● Data for this exercise
-=-=-=-=-

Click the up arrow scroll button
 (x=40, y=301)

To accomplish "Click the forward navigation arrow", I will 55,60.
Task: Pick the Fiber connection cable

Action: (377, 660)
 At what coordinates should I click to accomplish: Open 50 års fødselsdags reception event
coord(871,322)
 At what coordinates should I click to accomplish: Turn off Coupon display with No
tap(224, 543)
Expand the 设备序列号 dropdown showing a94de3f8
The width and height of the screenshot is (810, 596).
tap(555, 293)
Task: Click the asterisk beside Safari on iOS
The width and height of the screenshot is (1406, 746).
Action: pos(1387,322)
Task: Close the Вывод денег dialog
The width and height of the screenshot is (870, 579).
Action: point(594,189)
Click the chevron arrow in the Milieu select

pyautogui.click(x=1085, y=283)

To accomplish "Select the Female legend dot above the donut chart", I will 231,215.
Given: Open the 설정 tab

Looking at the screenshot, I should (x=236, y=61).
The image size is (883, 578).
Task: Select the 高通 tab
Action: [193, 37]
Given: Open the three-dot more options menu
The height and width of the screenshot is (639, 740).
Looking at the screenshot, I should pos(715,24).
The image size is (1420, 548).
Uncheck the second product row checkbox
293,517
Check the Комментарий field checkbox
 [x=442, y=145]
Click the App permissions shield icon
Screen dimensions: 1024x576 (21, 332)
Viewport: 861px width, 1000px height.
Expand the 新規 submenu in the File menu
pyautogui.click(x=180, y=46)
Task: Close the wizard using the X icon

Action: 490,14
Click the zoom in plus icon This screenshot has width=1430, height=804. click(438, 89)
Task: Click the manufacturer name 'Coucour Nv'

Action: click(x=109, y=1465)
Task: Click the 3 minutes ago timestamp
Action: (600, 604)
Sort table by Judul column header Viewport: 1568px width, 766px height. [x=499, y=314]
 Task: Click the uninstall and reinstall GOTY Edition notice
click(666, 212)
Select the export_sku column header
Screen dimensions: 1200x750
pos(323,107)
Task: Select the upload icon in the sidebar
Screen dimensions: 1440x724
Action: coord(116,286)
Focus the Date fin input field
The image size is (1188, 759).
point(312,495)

-=-=-=-=-

● Problem requirements
Your answer must consist only of the lines from the start of the records above through the line with "Task: Select the upload icon in the sidebar", each retyped exactly.

● The answer
Click the up arrow scroll button
 (x=40, y=301)

To accomplish "Click the forward navigation arrow", I will 55,60.
Task: Pick the Fiber connection cable

Action: (377, 660)
 At what coordinates should I click to accomplish: Open 50 års fødselsdags reception event
coord(871,322)
 At what coordinates should I click to accomplish: Turn off Coupon display with No
tap(224, 543)
Expand the 设备序列号 dropdown showing a94de3f8
The width and height of the screenshot is (810, 596).
tap(555, 293)
Task: Click the asterisk beside Safari on iOS
The width and height of the screenshot is (1406, 746).
Action: pos(1387,322)
Task: Close the Вывод денег dialog
The width and height of the screenshot is (870, 579).
Action: point(594,189)
Click the chevron arrow in the Milieu select

pyautogui.click(x=1085, y=283)

To accomplish "Select the Female legend dot above the donut chart", I will 231,215.
Given: Open the 설정 tab

Looking at the screenshot, I should (x=236, y=61).
The image size is (883, 578).
Task: Select the 高通 tab
Action: [193, 37]
Given: Open the three-dot more options menu
The height and width of the screenshot is (639, 740).
Looking at the screenshot, I should pos(715,24).
The image size is (1420, 548).
Uncheck the second product row checkbox
293,517
Check the Комментарий field checkbox
 [x=442, y=145]
Click the App permissions shield icon
Screen dimensions: 1024x576 (21, 332)
Viewport: 861px width, 1000px height.
Expand the 新規 submenu in the File menu
pyautogui.click(x=180, y=46)
Task: Close the wizard using the X icon

Action: 490,14
Click the zoom in plus icon This screenshot has width=1430, height=804. click(438, 89)
Task: Click the manufacturer name 'Coucour Nv'

Action: click(x=109, y=1465)
Task: Click the 3 minutes ago timestamp
Action: (600, 604)
Sort table by Judul column header Viewport: 1568px width, 766px height. [x=499, y=314]
 Task: Click the uninstall and reinstall GOTY Edition notice
click(666, 212)
Select the export_sku column header
Screen dimensions: 1200x750
pos(323,107)
Task: Select the upload icon in the sidebar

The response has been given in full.